To develop the ML models, we used random hyperparameter search  to select the best hyperparameters using the validation set (XGBoost, LR, and NN). We have summarized the sampling ranges of the hyperparameters in Table S2 in . We ran each model 10 times with hyperparameters selected randomly from predetermined ranges. We then selected the model with the hyperparameters that achieved the best performance on the validation set in terms of the AUPRC value because it is considered a more informative metric owing to class imbalance [ , ]. We trained the NN models for 250 epochs. We report the performance on the test set for the selected best models.
We used the open-source SHAP package  to analyze feature importance using SHAP values for the best-performing model in terms of the overall AUROC. We calculated the SHAP value for each feature such that the magnitude of the SHAP value indicates greater importance for the model’s prediction, and we present the average of the absolute SHAP values for each of the 7 input features in the test set. We also present the SHAP plots for the observation sets with the highest and lowest prediction scores in the best-performing model. In addition, for each input feature, we plotted the SHAP partial dependence plot, and calculated the Pearson correlation coefficient and the Spearman rank correlation coefficient between the feature values and their respective sets of SHAP values. The partial dependence plots show the relationship between the average SHAP value and each possible vital signs measurement, whereas the coefficients indicate the overall correlation between the SHAP values and the input feature values. We also included the LR coefficients and odds ratios as a comparison point owing to the simplicity of the LR model and the significance of the coefficients in summarizing the effect of each feature on the overall prediction of the model compared with the SHAP values.
We have summarized the results of applying the inclusion and exclusion criteria in.
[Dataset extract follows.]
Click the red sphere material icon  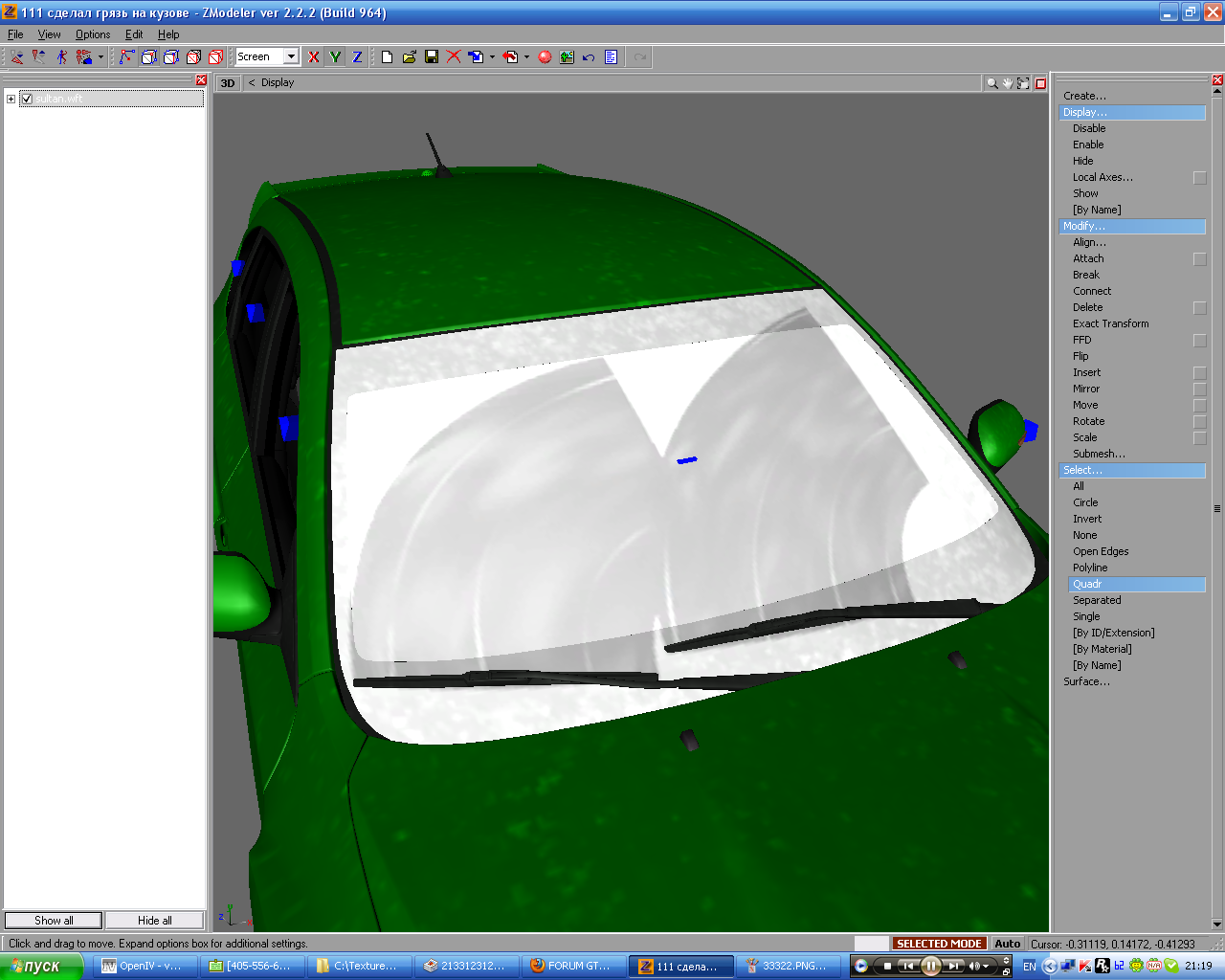[545, 57]
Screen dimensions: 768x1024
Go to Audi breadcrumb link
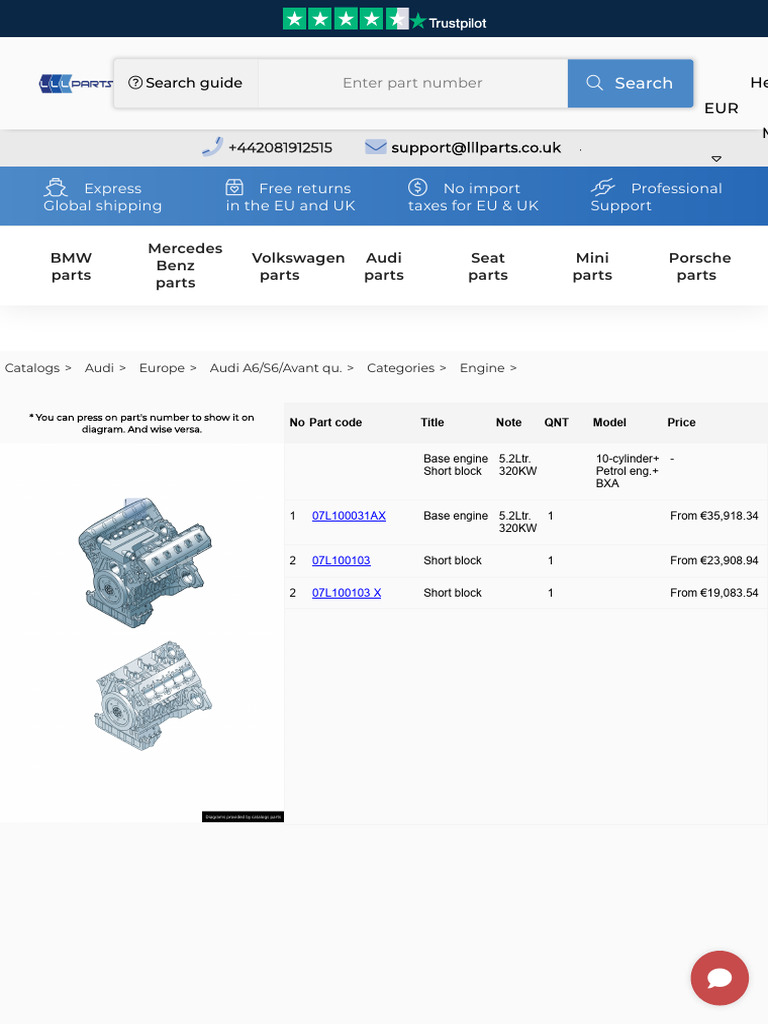(x=99, y=368)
Our data set comprised 1,620,010 encounters from 278,186 patients, yielding a total of 9,213,040 observation sets. Of the 278,186 patients, 255,557 (91.87%) had complete identifying information recorded in the data set, leading to the exclusion of the rest (22,629/278,186, 8.13%), leaving 97.87% (1,585,532/1,620,010) of the encounters and 98.31% (9,057,635/9,213,040) of the observation sets. Our study specifically targets inpatients; therefore, of the 255,557 patients, after excluding 223,117 (87.31%) outpatient encounters, 32,440 (12.69%) remained. Of these 32,440 patients, 31,628 (96.39%) were aged >18 years and thus eligible for inclusion (6,258,085/9,057,635, 69.09% observation sets recorded within 49,508/1,585,562, 3.12% encounters). Furthermore, we included only emergency encounters; thus, of the 31,268 patients, 18,045 (57.71%) were included (3,886,591/6,258,085, 62.11% observation sets recorded within 27,589/49,508, 55.73% encounters). We then excluded any observation sets that occurred after an adverse event, which meant that, of the 3,886,591 observation sets, 1,252,921 (32.24%) remained. Finally, of the 1,252,921 observation sets, we removed 301,266 (24.05%) that contained implausible readings for their respective vital signs, leaving 951,655 (75.95%) observation sets. Thus, of the 18,045 patients, 16,901 (93.66%) remained in the final cohort (associated with 26,073/27,589, 94.51% encounters recorded between April 2015 and August 2021). We divided the data set of 16,901 patients as follows: training set: 11,830 (70%; 18,319/26,073, 70.26% encounters), validation set: 3397 (20.1%; 5206/26,073, 19.97% encounters), and test set: 1674 (9.9%; 2548/26,073, 9.77% encounters).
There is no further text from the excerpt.